# Anyone noticing negative comments placing doubt?



## newlywedtzh

It's funny. I've felt confident about homebirth and the body's ability to birth ever since my daughters birth almost two years ago. I was so excited when we finally decided to spend the money and go the homebirth route after two disappointing appts. With a birth center. Well now that we've dEcided on the HB and telling people all of the "that's so scary! What if something goes wrong" or the "I'm so glad I was in a hospital or else my baby would have died..." Etc it all has started to slowly place doubt and I find my mind wondering to what if...and getting scared. Even though I know logically there is nothing to be afraid of!

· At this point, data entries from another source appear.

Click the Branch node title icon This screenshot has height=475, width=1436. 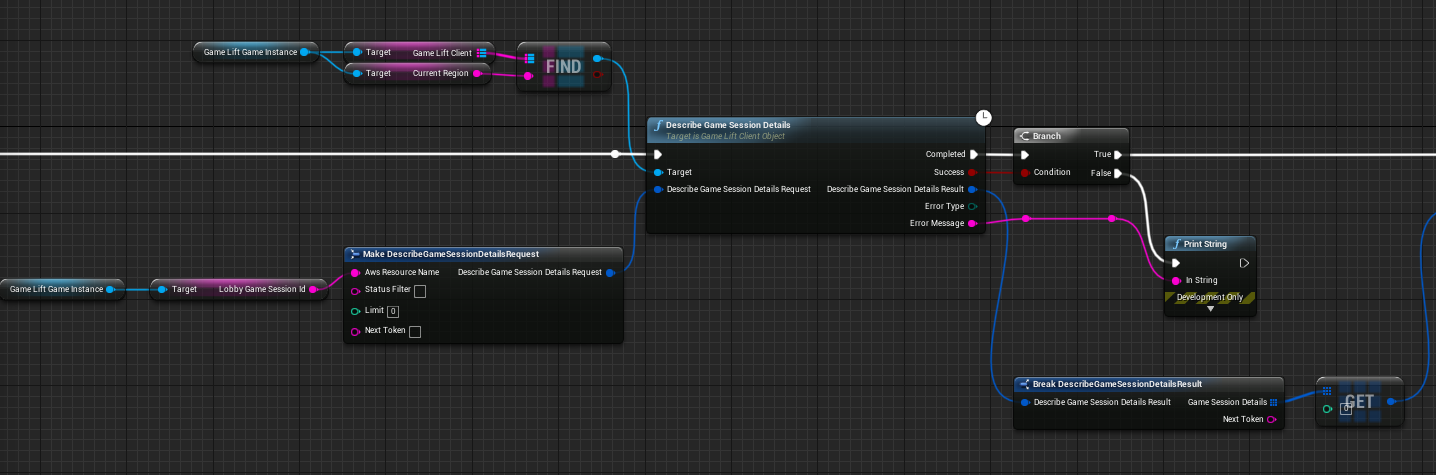click(x=1024, y=136)
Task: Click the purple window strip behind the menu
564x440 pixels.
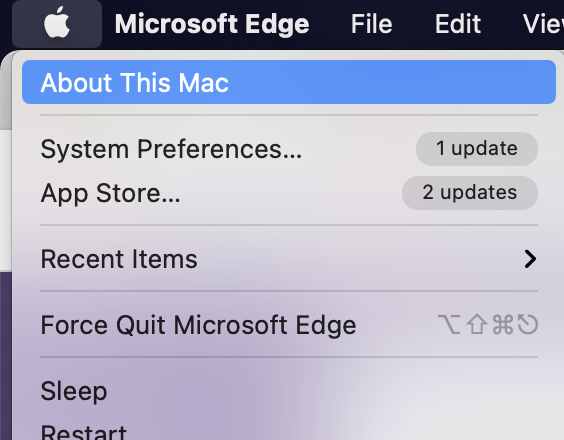Action: 5,355
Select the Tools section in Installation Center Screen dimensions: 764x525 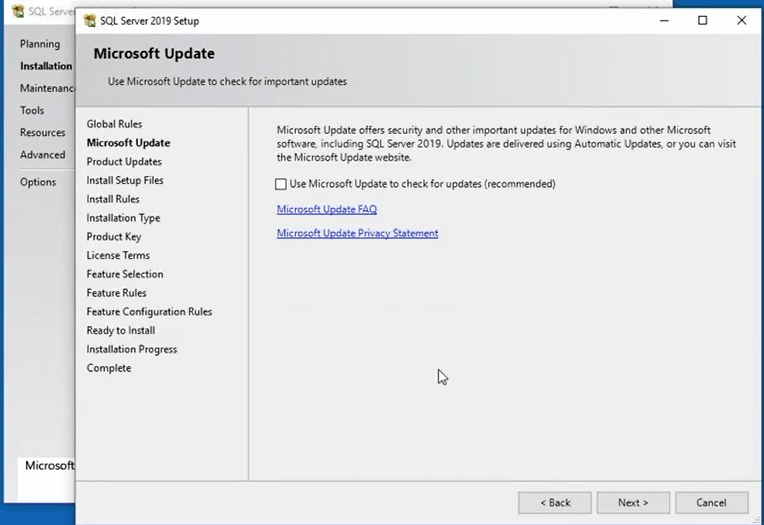point(32,111)
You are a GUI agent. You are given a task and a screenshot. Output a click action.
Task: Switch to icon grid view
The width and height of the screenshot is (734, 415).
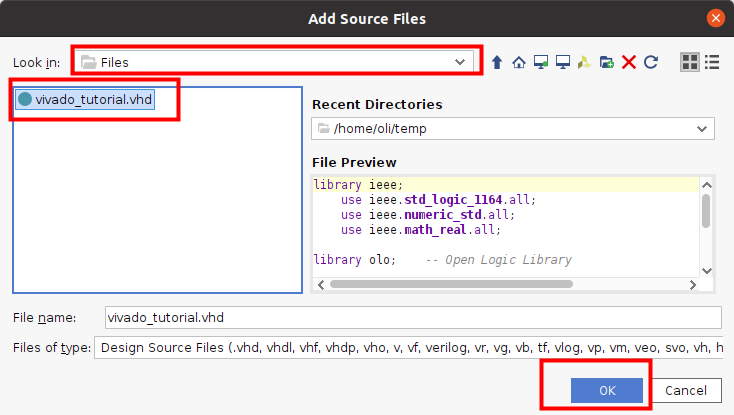coord(690,62)
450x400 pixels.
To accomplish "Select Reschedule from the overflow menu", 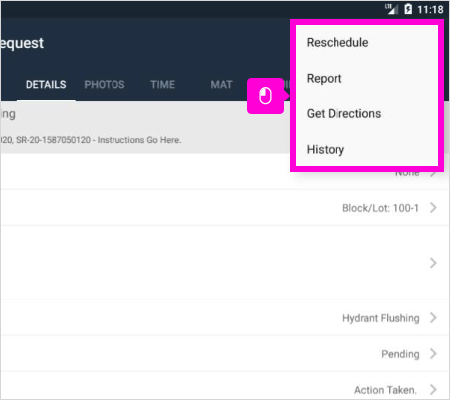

Ugh how do you deal with the discouraging and fear inducing comments the whole pregnancy? I am only 3 months along! And how do I go back to feeling confident.


----------



## NDH

I didnt tell many people our plans for this reason. If I did happen to get negative opinions I would say "there are numerous studies on birth location and none of them find hospital to be safer than home, especially when low risk. I trust you to make your own birth choices, kindly do the same for me" 
As or getting yourself confident again, spend a while youtubing homebirth videos :cloud9: Reading/hearing Michel Odent speak of unhindered birth and hormone function helps from a practical standpoint as well. The kind of birth he speaks of is impossible to achieve in a hospital.


----------



## lynnikins

all the ones who have tried telling me "my baby would have died" have all had so many interventions and augmentation of labour before that stage. none of which would happen in a homebirth setting.

believe in your body


----------